>> Begin Text excerpt

As documented in "15 Things the GOP Doesn't Want You to Know about Taxes and the Debt," virtually every article of conservative faith on tax cuts is demonstrably false. In contrast, what the yanked CRS report had to say on the history of tax cuts, productivity, investment, economic growth and job creation was indisputably true:

Throughout the late-1940s and 1950s, the top marginal tax rate was typically above 90%; today it is 35%. Additionally, the top capital gains tax rate was 25% in the 1950s and 1960s, 35% in the 1970s; today it is 15%. The real GDP growth rate averaged 4.2% and real per capita GDP increased annually by 2.4% in the 1950s. In the 2000s, the average real GDP growth rate was 1.7% and real per capita GDP increased annually by less than 1%.

There is not conclusive evidence, however, to substantiate a clear relationship between the 65-year steady reduction in the top tax rates and economic growth. Analysis of such data suggests the reduction in the top tax rates have had little association with saving, investment, or productivity growth.

However, the top tax rate reductions appear to be associated with the increasing concentration of income at the top of the income distribution. The share of income accruing to the top 0.1% of U.S. families increased from 4.2% in 1945 to 12.3% by 2007 before falling to 9.2% due to the 2007-2009 recession. The evidence does not suggest necessarily a relationship between tax policy with regard to the top tax rates and the size of the economic pie, but there may be a relationship to how the economic pie is sliced.

As the Times reported, Republicans claim to have been irked by the report's use of such terms as "Bush tax cuts" and "tax cuts for the rich." Their real problem, of course, is with the truth.

Now, Republicans have warned for decades that that increasing tax rates on so-called "job creators" will hurt employment and slow economic growth. As it turns out, the economy grew faster and produced more jobs when upper-income tax rates were higher--even much higher--than today.

That record prompted David Leonhardt of the New York Times to ask two years "Why should we believe that extending the Bush tax cuts will provide a big lift to growth?" His answer was unambiguous:

Those tax cuts passed in 2001 amid big promises about what they would do for the economy. What followed? The decade with the slowest average annual growth since World War II. Amazingly, that statement is true even if you forget about the Great Recession and simply look at 2001-7...

Is there good evidence the tax cuts persuaded more people to join the work force (because they would be able to keep more of their income)? Not really. The labor-force participation rate fell in the years after 2001 and has never again approached its record in the year 2000.

Is there evidence that the tax cuts led to a lot of entrepreneurship and innovation? Again, no. The rate at which start-up businesses created jobs fell during the past decade.

As ThinkProgress revealed in the charts at the top, the data are clear: lower taxes for America's so called job-creators don't mean either faster economic growth or more jobs for Americans.

It's no wonder Leonhardt followed his first question with another. "I mean this as a serious question, not a rhetorical one," he asked, "Given this history, why should we believe that the Bush tax cuts were pro-growth?" Or as Mark Shields asked and answered in April:

"Do tax cuts help 'job creators' or 'robber barons'?"

As the quashed analysis by the Congressional Research Service shows, lower income and capital gains tax rates don't correlate with high economic growth. Higher income inequality is another matter:

The CRS report should have been uncontroversial. But as just the latest analysis confirming that lightly-taxed job creators don't create jobs, just as tax cuts don't pay for themselves, the nonpartisan agency simply reported the truth. And apparently, it isn't setting Republicans free.

>> End Text excerpt

Aim a
According to the tax-cut commentary, what did Republicans say bothered them about the CRS report? Answer in one to three sentences.
The tax-cut commentary and the entries that come after it were drawn from unrelated sources.

>> Begin Records to use

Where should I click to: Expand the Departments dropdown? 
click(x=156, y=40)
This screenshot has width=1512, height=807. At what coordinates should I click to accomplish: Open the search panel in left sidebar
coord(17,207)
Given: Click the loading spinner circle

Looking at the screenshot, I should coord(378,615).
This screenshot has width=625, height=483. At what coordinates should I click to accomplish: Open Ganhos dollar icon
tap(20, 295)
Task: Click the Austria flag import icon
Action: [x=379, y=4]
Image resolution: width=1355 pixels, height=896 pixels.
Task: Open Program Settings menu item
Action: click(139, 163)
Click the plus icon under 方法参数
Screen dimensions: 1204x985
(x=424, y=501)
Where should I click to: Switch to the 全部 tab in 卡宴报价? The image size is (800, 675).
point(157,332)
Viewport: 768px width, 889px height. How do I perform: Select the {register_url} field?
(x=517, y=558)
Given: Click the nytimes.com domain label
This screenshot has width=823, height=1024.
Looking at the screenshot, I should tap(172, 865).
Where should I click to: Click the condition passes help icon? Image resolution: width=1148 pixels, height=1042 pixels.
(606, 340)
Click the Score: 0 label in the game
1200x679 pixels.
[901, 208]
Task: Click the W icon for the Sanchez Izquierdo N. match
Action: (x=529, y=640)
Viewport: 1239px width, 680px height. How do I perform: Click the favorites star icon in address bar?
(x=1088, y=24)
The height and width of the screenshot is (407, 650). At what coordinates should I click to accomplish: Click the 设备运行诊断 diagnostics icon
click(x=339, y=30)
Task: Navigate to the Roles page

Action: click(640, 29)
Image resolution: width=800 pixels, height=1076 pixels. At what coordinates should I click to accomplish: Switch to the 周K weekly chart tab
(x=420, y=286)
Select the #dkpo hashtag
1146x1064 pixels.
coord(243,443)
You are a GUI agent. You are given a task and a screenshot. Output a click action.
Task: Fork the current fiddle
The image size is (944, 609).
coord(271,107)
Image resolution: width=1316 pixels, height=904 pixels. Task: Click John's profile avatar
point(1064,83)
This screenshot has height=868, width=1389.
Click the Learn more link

>> End Records to use

Aim b
Among the entries, what do the lines between the one holding "This screenshot has width=625, height=483." and the one holding "Image resolution: width=1355", inclusive, look like if you change "At what coordinates should I click to accomplish" to "Where should I click to"? Give only those lines.

Exercise solution a
Republicans said they were irked by the report's use of terms such as "Bush tax cuts" and "tax cuts for the rich." The commentary adds that their real problem is with the truth.

Exercise solution b
This screenshot has width=625, height=483. Where should I click to: Open Ganhos dollar icon
tap(20, 295)
Task: Click the Austria flag import icon
Action: [x=379, y=4]
Image resolution: width=1355 pixels, height=896 pixels.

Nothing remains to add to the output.